> _OBJECTIVE_: Report each line of the material below that contains the word "Where", and copy every such line in full. Case counts.

·····

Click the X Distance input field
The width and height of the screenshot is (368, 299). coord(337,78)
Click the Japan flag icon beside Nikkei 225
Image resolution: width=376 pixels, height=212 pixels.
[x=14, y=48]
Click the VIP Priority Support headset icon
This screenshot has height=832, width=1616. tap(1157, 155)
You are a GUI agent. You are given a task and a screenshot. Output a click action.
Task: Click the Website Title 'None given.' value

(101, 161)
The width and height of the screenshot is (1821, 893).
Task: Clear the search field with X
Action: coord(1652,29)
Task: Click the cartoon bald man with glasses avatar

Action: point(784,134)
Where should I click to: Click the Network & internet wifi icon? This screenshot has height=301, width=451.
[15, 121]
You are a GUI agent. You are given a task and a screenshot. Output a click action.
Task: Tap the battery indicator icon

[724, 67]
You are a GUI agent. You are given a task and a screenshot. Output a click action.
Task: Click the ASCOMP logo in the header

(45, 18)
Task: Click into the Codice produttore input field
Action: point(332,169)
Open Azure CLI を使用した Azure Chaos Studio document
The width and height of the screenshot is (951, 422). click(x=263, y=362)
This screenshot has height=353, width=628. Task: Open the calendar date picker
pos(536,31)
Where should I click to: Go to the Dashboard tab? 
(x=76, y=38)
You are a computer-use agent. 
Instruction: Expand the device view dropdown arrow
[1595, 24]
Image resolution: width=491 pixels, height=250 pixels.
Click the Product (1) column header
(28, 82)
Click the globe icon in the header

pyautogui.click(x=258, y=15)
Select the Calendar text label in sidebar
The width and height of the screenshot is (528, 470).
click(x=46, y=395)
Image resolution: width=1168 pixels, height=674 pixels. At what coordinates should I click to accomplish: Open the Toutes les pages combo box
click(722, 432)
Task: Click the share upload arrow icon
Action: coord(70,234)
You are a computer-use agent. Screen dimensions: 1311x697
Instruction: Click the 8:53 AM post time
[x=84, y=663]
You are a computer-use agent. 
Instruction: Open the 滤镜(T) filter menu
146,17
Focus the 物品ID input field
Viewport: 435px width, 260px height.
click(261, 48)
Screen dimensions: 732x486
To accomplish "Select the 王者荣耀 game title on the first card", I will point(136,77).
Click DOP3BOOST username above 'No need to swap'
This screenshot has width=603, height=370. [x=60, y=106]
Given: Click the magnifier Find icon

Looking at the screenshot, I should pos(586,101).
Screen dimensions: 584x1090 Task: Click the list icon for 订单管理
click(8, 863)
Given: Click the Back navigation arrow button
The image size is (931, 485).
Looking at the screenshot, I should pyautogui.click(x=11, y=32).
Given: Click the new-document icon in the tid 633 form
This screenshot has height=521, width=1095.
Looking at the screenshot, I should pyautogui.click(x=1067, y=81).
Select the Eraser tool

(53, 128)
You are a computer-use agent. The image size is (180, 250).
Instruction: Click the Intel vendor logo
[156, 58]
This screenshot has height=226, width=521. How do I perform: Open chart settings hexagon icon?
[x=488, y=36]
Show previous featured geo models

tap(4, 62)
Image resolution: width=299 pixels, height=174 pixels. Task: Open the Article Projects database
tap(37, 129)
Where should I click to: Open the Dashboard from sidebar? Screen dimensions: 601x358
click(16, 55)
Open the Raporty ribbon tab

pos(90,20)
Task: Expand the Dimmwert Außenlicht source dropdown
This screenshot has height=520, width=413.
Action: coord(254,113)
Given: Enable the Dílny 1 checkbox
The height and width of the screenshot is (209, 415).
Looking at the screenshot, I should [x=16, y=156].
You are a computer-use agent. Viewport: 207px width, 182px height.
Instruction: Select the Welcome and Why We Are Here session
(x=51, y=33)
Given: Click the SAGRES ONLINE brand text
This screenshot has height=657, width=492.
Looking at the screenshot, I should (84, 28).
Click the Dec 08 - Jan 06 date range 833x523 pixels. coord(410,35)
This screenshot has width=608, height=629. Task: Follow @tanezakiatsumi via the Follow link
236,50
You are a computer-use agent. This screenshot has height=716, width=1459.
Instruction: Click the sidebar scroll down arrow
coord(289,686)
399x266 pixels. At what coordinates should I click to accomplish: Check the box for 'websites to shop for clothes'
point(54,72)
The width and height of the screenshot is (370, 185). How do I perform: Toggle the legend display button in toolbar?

·····

> _PROBLEM SOLUTION_:
Where should I click to: Click the Network & internet wifi icon? This screenshot has height=301, width=451.
Where should I click to: Go to the Dashboard tab? 
Where should I click to: Open the Dashboard from sidebar? Screen dimensions: 601x358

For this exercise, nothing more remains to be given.